BOC Optimism and Firmer WTI Boosts CAD
BOC held rates as expected, although their statement was optimistic enough to send the Canadian dollar sharply higher.
The statement was indeed one of optimism, although not hawkish as there is clearly no bias to raise rates. But with a relatively high OCR of 1.75%, it leaves BOC vulnerable to easing in 2020 if data turns against their forecasts. Particularly if trade talks sour. Going forward, we’ll be keeping a close eye on consumer spending and housing activity as they’ll likely hold the key as to whether they’ll remain neutral or seek to ease in future.
Summary of BOC statement:
- Maintained OCT at 1.75%
- Evidence that the global economy is stabilizing
- Growth slowed as expected, but still expected to edge higher over the next couple of years
- Housing investment, population growth, low mortgage rates and consumer spending (via higher wages) was a source of strength
- Investment spending unexpectedly slowed; we’ll continue to monitor its momentum
- CPI remains on target, and we expect it to track close to 2% over the next 2 years
- Future rate decision guided by adverse impact of conflicts against resilience of Canada’s economy (most notably consumer spending and housing activity)

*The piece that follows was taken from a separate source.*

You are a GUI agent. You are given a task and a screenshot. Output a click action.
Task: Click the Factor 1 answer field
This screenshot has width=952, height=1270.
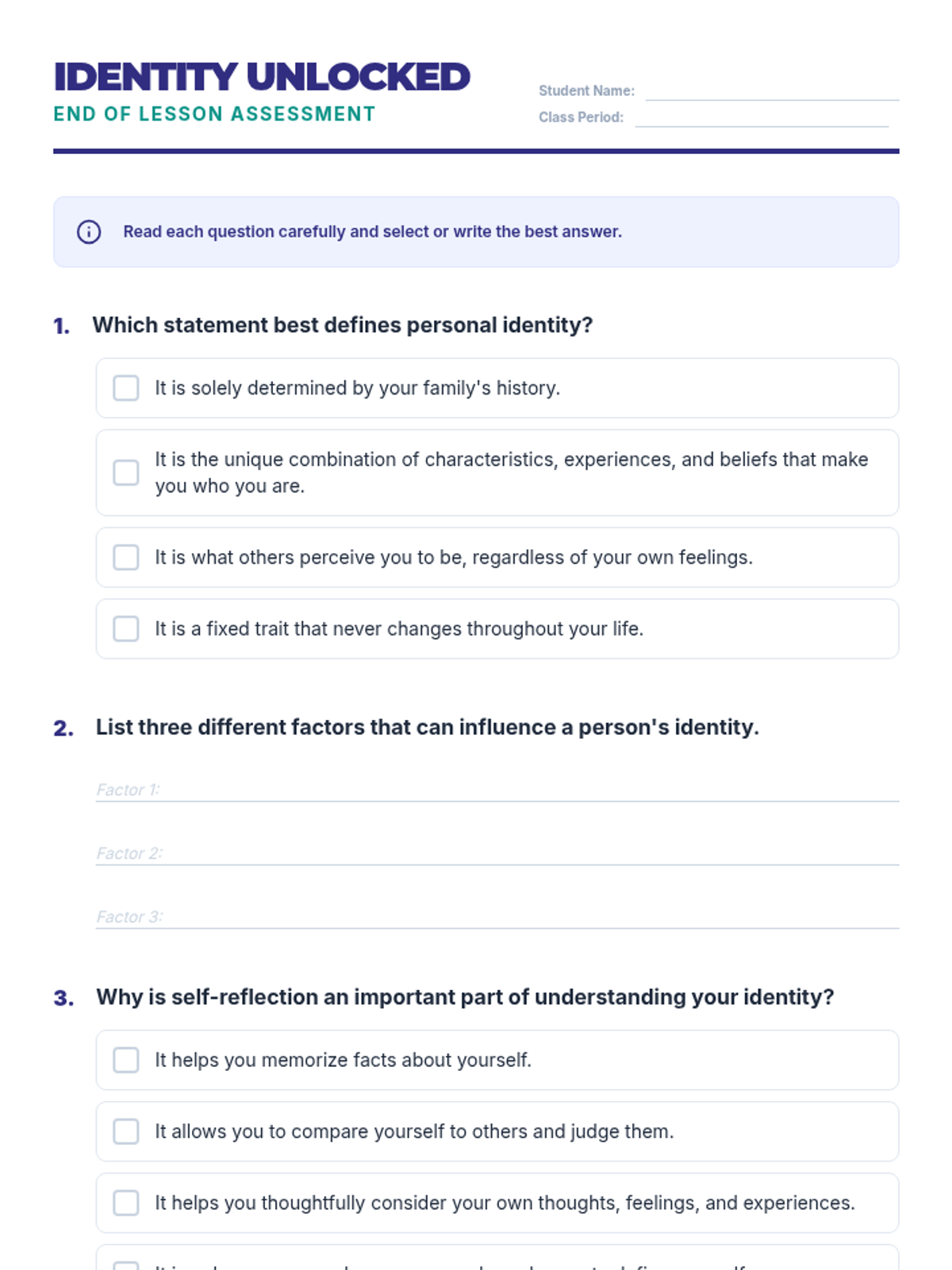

Whilst the positive outlook was clearly a major factor in CAD strength, firmer oil prices also played a part too after a surprise inventory drawdown. WTI enjoyed its most bullish session since September’s oil spike and, if forward returns are to be believed, we could see oil prices rally in mid-December as historically they have rebounded 3-months after an price spike.

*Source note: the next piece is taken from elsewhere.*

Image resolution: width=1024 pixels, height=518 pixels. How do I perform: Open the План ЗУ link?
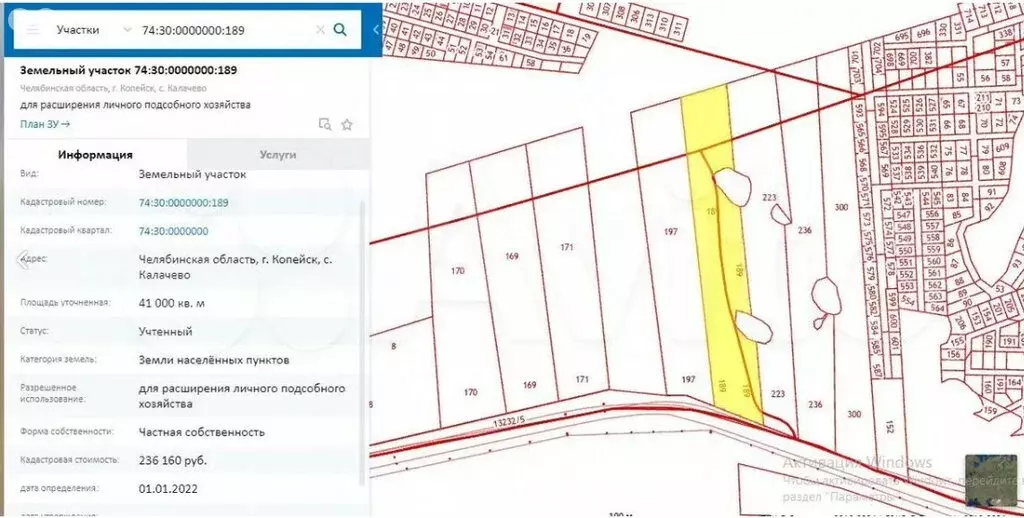[x=45, y=124]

Technically, WTI sits just below 58.77 resistance within a bullish channel. It’s clearly a pivotal level as it has acted as both support and resistance in recent months, so with prices stalling beneath it, bears could be tempted to fade into move (at least over the near-term). Yet if prices break above 58.77 we’re in a new range and this could likely further support CAD strength.
CAD/JPY: There have been a few twists and turns along the way, but the bullish wedge pattern remains in play. We have been following CAD/JPY closely has it drifted towards the August trendline, as it was either going to bounce off the trendline and confirm the wedge or invalidate both. Whilst the bounce did occur, bearish price action this week looked set to invalidate the wedge, only to see bullish range expansion take it back up to Monday’s high in breakneck speed.
For now, momentum favours the bull-cap so we’re looking for a break higher.
- Bias remains bullish above the trendline / 81.52 low wedge target remains around 83.50
- A break above 82.62 assumes bullish continuation, leaving traders the option to wait for a break, or assume the break by seeking dips above the trendline (this potentially increases reward to risk ratio, with the added risk it doesn’t breakout).